Summon the court physician. Call an intermission.

Why did Danny Kay not add a verse noting that the boy who observed that the king was in the altogether was strung up on a lamppost and left, spit-soaked, until his small, decayed limbs dropped off one by one?

It's altogether too chilly a morn.


Wednesday, December 02, 2020

troll

FuckSAKE

what has she done now?

She says she hates using icing sugar with a passion. She's only saying that because she saw on my gingerbread Instagram that I hate using icing sugar with a passion.

that must be the answer

She's got my Lakrids. Only she calls them bonbons. Bonbons, I ask you.

what's she making with those?

Nothing. They are in her liquorice case, next to the dragees... I had no idea you said it that way... and the pellets she's using to make a sauce for the burnt Basque cheesecake I was going to make next week before she stepped in and made it this week for everyone to see.

you can still make it. it would be nice.

It Won't Be The Same. And there was my crispy chilli, the same jar, my sweet smoked paprika, the same tin, my kimchi, and my posh tinned toms, and I keep those right at the back of the cupboard. She must be coming in at night and having a right old ruttle. I think she hides out the back in a hedge and peers in through the door.

like julianne moore?

Would that make you happy, love?

yes. very happy.

Just like Julianne Moore, but with the exact same Danish dough whisk I just gave to Mrs Parker for her birthday.

is there no end to it?

Then, just to rub it in, she put black banana peels in a curry. She knows I can't eat ripe/cooked bananas because ripe/cooked bananas give me sinus ache.

what a cow.

And she eats what she does, like she does, yet looks like she does, and says she never diets. She's sent to try me. I tell you, if she comes for the fairylights, she's a goner.

that'll show her.

Zig has got me her book for Christmas, like I hinted, hasn't he?

Tuesday, December 01, 2020

expansion joint

It’s definitely moving.

He wasn’t much cop at keeping his mask on straight, and even worse at the two metres thing, but he knew when a house wasn’t for staying put.

Yup, it’s definitely moving, that.

Underpinning is drastic and too hasty. Doing nothing will make the crack gape wider. ‘You cannot solder an abyss with air’, but you can fit an expansion joint. Who knew. Did you, Emily?

First off: an expansion joint between the old and the new. Something that should have been fitted when the work was done, but not to worry, a retrofit is doable, if more inconvenient, messier, than fitting it from the off. An expansion joint allows for movement, because houses move. It could be seasonal, it could be water, it could be worms. Could it be worms? I think I made that bit up. Importantly, If you add what’s new to what’s always been there, the movement isn’t always in the same direction. Obvious, once he said it.

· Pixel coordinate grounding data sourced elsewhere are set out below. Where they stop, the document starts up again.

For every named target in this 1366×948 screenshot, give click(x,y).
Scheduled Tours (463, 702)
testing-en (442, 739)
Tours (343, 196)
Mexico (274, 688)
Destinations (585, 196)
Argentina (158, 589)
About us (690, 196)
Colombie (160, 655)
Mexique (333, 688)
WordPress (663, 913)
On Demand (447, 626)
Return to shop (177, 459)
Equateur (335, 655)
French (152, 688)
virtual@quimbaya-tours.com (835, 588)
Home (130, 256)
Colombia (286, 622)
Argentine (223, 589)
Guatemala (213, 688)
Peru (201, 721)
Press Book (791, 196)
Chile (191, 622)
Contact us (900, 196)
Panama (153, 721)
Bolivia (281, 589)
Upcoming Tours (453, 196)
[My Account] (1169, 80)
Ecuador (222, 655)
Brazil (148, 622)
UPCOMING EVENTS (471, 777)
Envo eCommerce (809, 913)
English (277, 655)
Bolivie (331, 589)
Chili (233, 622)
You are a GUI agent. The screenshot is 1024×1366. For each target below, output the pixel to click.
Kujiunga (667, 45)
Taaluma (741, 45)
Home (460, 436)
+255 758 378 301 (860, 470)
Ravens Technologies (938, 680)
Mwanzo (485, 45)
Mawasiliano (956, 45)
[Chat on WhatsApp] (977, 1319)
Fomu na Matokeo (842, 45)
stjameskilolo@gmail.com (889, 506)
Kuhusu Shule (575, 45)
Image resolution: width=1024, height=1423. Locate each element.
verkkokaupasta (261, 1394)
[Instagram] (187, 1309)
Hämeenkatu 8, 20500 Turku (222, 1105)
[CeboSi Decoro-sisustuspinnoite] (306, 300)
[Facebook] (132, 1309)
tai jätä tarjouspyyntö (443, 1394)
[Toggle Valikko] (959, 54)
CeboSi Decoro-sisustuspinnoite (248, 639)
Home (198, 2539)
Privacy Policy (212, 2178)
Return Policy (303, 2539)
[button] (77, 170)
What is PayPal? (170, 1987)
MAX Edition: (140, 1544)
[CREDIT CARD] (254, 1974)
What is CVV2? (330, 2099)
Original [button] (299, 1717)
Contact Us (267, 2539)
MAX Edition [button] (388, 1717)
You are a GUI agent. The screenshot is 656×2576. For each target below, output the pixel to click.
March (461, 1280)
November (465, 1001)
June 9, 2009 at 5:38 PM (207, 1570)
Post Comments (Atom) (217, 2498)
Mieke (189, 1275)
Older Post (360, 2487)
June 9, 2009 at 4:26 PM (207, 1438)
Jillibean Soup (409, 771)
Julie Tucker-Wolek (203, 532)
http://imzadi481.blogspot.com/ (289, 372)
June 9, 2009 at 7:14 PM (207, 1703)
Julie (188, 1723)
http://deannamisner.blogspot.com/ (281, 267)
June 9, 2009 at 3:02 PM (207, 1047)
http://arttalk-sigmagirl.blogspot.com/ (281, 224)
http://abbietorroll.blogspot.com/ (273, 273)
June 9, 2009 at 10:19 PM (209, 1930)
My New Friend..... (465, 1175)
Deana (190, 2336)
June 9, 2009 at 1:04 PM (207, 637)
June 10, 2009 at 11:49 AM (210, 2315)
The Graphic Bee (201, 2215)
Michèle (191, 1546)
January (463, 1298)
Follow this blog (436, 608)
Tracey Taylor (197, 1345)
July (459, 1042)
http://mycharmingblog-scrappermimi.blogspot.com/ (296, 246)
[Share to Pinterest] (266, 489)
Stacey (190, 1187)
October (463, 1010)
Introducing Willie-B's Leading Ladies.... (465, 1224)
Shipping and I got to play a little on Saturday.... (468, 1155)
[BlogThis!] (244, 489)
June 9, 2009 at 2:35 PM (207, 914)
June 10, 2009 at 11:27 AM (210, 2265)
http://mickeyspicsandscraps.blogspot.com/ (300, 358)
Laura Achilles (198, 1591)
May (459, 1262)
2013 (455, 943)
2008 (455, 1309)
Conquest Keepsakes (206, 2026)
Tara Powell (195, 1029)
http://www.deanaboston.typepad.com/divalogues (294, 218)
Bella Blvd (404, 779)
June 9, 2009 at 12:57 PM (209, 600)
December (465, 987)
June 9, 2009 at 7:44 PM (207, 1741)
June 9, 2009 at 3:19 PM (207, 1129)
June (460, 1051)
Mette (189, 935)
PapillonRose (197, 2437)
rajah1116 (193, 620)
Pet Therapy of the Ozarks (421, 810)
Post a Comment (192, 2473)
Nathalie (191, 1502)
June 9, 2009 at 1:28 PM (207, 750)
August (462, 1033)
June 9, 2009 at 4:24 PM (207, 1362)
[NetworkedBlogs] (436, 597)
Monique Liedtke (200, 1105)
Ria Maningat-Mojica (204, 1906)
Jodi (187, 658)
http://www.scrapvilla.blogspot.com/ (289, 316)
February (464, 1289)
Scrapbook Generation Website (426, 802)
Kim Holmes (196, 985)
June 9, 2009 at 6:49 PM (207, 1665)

That I have no foundations makes me flinch, and sometimes stare at, sometimes wince at, the thinner crack in the front wall with that permanent line of wet. No foundations are, the man said, surprisingly common.

You wouldn't think it. Curtains will cover that crack.

So, he’ll email the report, with the invoice. He grappled his mask as he left.

I’ll see about fitting an expansion joint. To absorb the gap between old and new. First off.